- Provided material:
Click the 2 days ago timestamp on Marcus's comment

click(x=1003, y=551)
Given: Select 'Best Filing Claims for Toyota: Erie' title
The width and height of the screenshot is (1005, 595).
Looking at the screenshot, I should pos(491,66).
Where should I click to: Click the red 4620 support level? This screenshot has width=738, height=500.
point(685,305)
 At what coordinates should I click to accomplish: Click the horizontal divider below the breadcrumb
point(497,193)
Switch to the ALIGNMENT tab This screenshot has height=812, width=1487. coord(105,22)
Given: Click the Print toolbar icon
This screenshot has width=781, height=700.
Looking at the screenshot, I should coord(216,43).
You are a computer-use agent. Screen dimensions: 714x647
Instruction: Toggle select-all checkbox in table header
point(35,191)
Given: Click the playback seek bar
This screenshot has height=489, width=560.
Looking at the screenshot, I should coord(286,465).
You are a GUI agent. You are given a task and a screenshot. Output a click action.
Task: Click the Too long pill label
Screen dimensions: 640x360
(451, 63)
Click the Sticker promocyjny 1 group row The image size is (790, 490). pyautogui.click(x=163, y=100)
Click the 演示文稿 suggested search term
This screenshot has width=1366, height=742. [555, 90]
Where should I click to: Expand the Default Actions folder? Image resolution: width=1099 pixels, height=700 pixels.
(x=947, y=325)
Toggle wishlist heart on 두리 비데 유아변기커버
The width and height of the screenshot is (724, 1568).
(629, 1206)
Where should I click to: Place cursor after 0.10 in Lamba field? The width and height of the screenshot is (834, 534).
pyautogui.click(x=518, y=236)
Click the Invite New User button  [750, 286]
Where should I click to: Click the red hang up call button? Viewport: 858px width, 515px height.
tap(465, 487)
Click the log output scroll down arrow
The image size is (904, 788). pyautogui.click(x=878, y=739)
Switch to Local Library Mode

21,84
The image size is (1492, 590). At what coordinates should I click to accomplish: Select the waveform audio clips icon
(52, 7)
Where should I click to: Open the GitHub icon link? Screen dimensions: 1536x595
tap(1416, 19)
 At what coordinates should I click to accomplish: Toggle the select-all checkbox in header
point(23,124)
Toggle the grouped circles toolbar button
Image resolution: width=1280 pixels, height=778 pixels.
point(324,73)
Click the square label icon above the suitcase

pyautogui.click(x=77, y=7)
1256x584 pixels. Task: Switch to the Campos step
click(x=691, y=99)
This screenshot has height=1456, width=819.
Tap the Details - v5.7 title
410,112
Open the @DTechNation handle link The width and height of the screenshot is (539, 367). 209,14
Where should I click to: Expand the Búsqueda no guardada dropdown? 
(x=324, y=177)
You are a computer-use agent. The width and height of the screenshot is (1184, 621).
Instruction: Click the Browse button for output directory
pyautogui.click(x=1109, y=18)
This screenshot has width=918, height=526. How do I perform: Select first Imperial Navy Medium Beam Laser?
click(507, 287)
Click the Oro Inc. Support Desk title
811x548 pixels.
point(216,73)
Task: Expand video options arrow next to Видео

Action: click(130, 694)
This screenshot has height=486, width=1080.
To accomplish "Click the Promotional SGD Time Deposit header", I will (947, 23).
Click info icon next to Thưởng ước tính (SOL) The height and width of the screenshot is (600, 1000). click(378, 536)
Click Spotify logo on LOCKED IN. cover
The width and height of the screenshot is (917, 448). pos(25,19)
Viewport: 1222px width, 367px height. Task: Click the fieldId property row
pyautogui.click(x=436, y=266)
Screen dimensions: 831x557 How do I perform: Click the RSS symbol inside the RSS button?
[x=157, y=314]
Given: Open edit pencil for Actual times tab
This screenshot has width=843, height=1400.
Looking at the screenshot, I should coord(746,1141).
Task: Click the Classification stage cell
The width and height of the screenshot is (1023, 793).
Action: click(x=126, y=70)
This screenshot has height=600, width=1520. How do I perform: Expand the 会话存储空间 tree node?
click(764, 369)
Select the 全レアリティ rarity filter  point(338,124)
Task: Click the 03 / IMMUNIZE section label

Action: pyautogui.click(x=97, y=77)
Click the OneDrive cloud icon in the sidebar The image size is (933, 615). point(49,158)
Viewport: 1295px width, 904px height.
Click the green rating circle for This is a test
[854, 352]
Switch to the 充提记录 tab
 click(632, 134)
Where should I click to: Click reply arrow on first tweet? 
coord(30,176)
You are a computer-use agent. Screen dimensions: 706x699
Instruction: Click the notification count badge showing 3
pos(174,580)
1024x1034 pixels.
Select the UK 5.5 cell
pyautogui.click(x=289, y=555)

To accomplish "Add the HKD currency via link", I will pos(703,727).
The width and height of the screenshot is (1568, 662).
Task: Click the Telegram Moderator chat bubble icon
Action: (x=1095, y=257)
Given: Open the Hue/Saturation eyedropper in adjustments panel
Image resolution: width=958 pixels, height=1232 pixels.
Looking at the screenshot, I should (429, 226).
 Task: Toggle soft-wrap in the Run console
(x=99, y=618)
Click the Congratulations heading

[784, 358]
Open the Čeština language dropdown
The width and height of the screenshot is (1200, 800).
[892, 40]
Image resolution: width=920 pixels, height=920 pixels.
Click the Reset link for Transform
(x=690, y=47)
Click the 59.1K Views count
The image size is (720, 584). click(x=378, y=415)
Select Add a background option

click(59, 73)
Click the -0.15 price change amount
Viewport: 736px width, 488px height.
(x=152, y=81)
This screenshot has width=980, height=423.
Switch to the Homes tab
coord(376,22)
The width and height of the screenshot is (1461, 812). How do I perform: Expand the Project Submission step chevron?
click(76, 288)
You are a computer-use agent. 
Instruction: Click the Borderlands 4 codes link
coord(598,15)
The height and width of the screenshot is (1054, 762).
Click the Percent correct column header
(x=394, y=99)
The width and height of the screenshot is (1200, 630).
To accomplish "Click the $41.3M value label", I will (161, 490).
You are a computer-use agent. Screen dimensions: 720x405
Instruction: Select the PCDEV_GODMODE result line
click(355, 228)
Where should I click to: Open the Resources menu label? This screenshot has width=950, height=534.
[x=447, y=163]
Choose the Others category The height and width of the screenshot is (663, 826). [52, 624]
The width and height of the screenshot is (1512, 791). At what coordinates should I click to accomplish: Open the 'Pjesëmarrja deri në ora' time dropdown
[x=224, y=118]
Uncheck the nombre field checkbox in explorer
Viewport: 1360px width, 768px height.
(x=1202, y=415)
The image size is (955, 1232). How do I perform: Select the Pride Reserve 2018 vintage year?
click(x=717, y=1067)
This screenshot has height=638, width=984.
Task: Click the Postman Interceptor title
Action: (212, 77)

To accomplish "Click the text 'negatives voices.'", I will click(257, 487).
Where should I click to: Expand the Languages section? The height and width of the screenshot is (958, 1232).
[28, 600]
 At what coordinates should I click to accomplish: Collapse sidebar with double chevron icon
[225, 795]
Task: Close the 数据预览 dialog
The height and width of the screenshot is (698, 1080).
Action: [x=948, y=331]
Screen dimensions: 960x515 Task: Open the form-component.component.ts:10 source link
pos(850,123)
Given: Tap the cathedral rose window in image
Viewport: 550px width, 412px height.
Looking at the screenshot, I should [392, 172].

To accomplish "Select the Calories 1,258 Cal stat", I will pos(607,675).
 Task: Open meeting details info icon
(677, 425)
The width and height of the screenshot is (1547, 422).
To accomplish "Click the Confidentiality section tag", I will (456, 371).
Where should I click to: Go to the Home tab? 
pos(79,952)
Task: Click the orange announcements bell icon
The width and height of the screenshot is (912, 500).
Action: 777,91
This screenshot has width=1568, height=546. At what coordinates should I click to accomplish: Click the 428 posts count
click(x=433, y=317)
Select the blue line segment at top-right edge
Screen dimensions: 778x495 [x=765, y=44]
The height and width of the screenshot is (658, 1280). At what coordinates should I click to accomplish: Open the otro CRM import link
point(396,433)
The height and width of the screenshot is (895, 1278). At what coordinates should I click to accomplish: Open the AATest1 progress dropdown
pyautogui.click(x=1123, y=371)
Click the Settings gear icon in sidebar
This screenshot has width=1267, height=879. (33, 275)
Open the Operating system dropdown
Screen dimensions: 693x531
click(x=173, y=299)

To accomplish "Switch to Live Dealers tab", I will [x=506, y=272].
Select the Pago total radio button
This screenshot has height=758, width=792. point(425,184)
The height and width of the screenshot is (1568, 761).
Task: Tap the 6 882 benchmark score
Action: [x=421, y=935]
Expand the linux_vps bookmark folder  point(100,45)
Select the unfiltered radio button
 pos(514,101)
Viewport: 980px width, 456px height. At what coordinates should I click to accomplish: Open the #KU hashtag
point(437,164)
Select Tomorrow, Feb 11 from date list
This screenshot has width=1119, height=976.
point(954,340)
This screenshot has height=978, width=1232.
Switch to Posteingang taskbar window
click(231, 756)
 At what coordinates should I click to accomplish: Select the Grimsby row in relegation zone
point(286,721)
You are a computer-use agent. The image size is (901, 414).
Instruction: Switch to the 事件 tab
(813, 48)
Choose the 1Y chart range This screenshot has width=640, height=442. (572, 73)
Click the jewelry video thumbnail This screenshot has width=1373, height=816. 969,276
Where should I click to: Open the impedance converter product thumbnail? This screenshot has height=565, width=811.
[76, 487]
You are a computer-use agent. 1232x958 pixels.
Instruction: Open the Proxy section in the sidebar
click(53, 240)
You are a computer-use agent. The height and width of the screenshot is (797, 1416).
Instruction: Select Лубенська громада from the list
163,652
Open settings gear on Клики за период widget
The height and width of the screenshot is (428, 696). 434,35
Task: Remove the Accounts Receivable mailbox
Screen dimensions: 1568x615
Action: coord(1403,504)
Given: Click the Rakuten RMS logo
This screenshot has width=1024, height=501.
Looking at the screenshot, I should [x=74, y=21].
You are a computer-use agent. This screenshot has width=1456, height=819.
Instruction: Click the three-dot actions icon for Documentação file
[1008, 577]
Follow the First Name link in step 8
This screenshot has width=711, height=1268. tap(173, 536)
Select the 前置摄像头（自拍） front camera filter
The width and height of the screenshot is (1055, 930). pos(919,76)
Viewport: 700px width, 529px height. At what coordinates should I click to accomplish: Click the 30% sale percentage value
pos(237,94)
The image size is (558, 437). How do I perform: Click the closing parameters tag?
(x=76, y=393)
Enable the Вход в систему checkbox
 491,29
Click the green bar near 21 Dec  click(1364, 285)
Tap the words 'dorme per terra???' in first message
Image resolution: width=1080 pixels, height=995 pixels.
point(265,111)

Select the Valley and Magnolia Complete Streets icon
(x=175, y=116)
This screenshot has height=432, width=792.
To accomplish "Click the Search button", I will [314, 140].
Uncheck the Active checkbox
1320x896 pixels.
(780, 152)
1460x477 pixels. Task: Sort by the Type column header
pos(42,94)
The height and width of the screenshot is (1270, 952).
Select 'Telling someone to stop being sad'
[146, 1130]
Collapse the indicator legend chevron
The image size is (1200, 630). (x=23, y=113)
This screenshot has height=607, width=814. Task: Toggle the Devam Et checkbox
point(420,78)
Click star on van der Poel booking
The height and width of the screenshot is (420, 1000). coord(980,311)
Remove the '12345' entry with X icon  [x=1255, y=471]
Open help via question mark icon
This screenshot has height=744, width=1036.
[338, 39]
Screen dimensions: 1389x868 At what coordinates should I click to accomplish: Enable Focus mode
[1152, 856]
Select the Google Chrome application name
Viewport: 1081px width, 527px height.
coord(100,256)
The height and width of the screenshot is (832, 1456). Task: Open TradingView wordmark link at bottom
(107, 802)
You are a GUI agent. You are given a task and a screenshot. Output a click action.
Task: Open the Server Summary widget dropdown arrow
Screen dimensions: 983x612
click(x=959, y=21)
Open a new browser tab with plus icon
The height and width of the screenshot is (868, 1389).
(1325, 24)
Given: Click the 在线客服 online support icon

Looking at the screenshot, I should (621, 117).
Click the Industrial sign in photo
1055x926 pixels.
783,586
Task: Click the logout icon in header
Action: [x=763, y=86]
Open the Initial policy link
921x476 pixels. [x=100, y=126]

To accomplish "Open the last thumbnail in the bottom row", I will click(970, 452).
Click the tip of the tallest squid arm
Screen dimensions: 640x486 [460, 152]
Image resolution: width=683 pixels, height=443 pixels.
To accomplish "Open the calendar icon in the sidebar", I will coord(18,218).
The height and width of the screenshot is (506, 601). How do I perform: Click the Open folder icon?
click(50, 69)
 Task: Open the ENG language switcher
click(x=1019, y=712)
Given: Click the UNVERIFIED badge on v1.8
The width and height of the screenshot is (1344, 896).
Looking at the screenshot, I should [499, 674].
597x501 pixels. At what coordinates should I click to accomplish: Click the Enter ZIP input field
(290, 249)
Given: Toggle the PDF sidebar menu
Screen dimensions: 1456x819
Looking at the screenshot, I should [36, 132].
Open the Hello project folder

- Activity:
Please copy, without any change, the lines of the material from the first through the one containing "Given: Click the playback seek bar". Write nothing else.

- Task result:
Click the 2 days ago timestamp on Marcus's comment

click(x=1003, y=551)
Given: Select 'Best Filing Claims for Toyota: Erie' title
The width and height of the screenshot is (1005, 595).
Looking at the screenshot, I should pos(491,66).
Where should I click to: Click the red 4620 support level? This screenshot has width=738, height=500.
point(685,305)
 At what coordinates should I click to accomplish: Click the horizontal divider below the breadcrumb
point(497,193)
Switch to the ALIGNMENT tab This screenshot has height=812, width=1487. coord(105,22)
Given: Click the Print toolbar icon
This screenshot has width=781, height=700.
Looking at the screenshot, I should coord(216,43).
You are a computer-use agent. Screen dimensions: 714x647
Instruction: Toggle select-all checkbox in table header
point(35,191)
Given: Click the playback seek bar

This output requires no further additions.